Author-email: Vincenzo Timmel <vincenzo.timmel@fhnw.ch>
Project-URL: Homepage, https://github.com/i4Ds/paraboth
Project-URL: Bug Tracker, https://github.com/i4Ds/paraboth/issues
Classifier: Programming Language :: Python :: 3
Classifier: License :: OSI Approved :: MIT License
Classifier: Operating System :: OS Independent
Requires-Python: <3.12,>=3.11
Description-Content-Type: text/markdown
License-File: LICENSE
Requires-Dist: openai
Requires-Dist: dtwsa
Requires-Dist: evaluate
Requires-Dist: scikit-learn
Requires-Dist: nltk
Requires-Dist: backoff
Requires-Dist: diskcache
Requires-Dist: transformers

# Diarization Evaluation

This project provides tools for evaluating ASR (Automatic Speech Recognition) predictions against ground truth, using both standard metrics and paraphrase-based metrics. The following steps are performed:
1. Text normalization.
2. Sentence emebdding via an embedding model.
3. Sentence alignment via dynamic time warping aka DTW.
4. Paraphrasing of the sentences via an LLM.
5. Selection of the best paraphrases via the word error rate.
6. Calculation of the paraphrase-based metrics.

## Installation

1. Clone this repository
2. Install dependencies:
```bash
pip install -r requirements.txt
```
## Usage
### Normalizer
Please have a look at `normalizer.py` to see how the text normalization is done.
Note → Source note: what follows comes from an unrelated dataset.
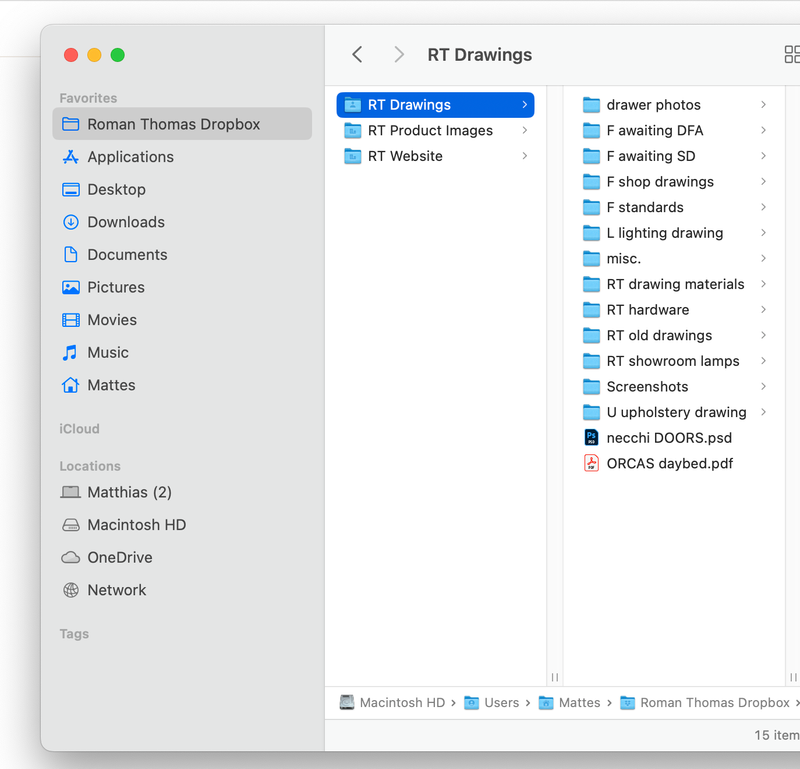The image size is (800, 769).
Task: Select the Music sidebar item
Action: pyautogui.click(x=107, y=352)
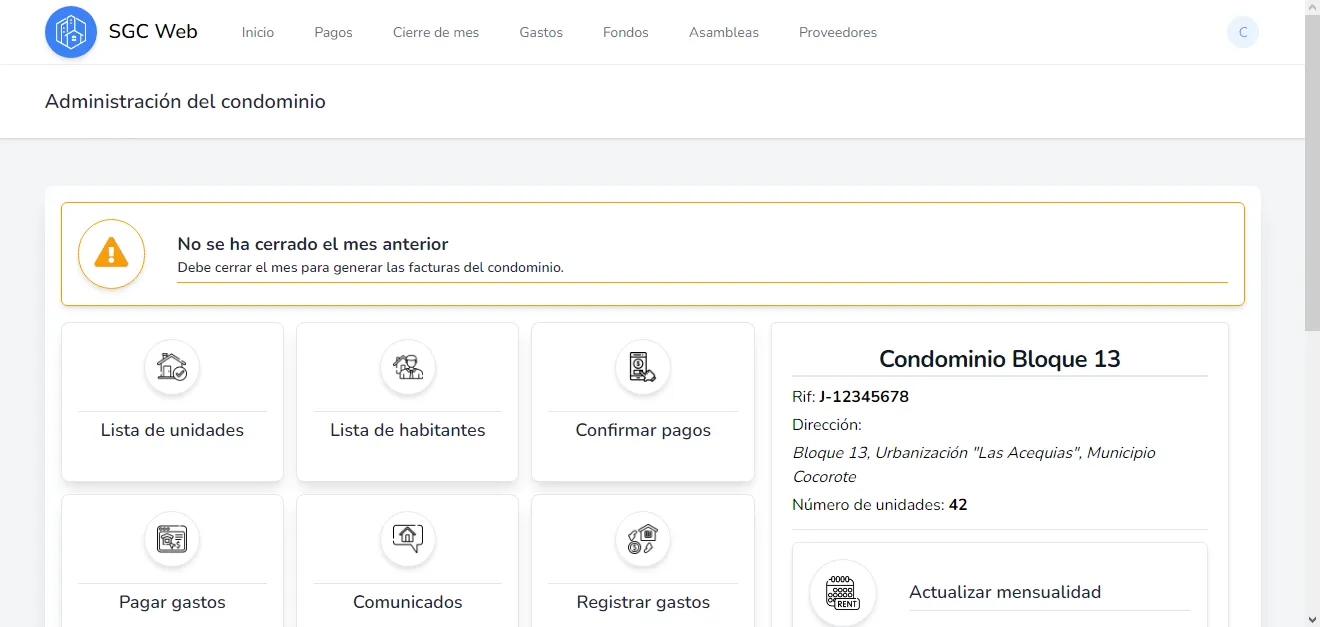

### Standard Metrics (metrics.py)

To calculate standard metrics (WER and BLEU) on corpus:
```bash
python metrics.py --gt <path_to_ground_truth_file> --pred <path_to_predictions_file>
```
Parameters:
- `--gt`: Path to the ground truth text file (required)
- `--pred`: Path to the predictions text file (required)

Example:
```bash
python metrics.py --gt 01_eval_gt.txt --pred 01_eval_gladia.txt
```

### Paraphrase-based Metrics (paraboth.py)

To calculate paraphrase-based metrics:
python paraboth.py --gt <path_to_ground_truth_file> --pred <path_to_predictions_file> [optional_parameters]

Parameters:
- `--gt`: Path to ground truth text file (required)
- `--pred`: Path to predictions text file (required)
- `--n_paraphrases`: Number of paraphrases to generate (default: 3)
- `--paraphrase_gt`: Whether to paraphrase ground truth (default: True)
- `--paraphrase_pred`: Whether to paraphrase predictions (default: True)
- `--window_size`: Window size for sentence combinations (default: 2)
- `--min_matching_value`: Minimum matching value for sentence alignment (default: 0.5)

Example:
```bash
python paraboth.py --gt 01_eval_gt.txt --pred 01_eval_gladia.txt --n_paraphrases 5
```

This command will:
1. Generate 5 paraphrases for each sentence
2. Paraphrase the ground truth (default behavior)
3. Calculate various metrics including ParaBLEU and ParaWER

Results will be saved in a TSV file named with the prediction file and timestamp.

## Output

Both scripts will print metrics to the console. `paraboth.py` will also save detailed results to a TSV file.